◆ **ASSIGNED TASK**:
Only one number is expected here, namely how many lines of the entries below hold the string "computer".

◆ **STUDY MATERIAL**:
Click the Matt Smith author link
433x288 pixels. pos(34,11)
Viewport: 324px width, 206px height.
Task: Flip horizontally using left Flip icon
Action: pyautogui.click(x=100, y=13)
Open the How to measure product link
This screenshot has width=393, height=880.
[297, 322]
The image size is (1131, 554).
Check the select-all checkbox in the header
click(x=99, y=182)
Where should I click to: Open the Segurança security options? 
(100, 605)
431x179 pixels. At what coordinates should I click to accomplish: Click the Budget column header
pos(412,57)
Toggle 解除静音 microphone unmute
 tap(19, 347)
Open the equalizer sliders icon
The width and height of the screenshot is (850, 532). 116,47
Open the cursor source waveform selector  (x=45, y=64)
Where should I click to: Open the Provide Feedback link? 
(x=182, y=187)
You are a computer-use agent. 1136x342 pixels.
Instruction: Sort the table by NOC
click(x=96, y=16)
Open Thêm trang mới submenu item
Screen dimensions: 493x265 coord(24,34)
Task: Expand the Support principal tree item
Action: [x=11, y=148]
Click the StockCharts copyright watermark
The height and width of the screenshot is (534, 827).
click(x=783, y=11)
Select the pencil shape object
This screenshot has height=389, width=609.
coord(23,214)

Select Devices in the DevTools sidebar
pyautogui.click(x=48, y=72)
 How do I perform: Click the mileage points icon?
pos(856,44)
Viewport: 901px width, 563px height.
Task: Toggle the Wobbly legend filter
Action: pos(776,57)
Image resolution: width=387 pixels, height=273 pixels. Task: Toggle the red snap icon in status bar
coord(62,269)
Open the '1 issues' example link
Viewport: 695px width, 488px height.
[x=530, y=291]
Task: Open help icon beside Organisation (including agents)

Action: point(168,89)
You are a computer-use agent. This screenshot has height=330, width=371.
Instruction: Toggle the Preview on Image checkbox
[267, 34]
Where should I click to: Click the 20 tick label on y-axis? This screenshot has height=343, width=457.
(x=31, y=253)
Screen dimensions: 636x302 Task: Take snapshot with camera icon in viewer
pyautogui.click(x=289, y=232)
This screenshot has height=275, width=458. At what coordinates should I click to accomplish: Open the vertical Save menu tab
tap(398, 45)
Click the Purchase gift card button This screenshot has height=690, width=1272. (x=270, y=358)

◆ **SOLUTION TO THIS PROBLEM**:
2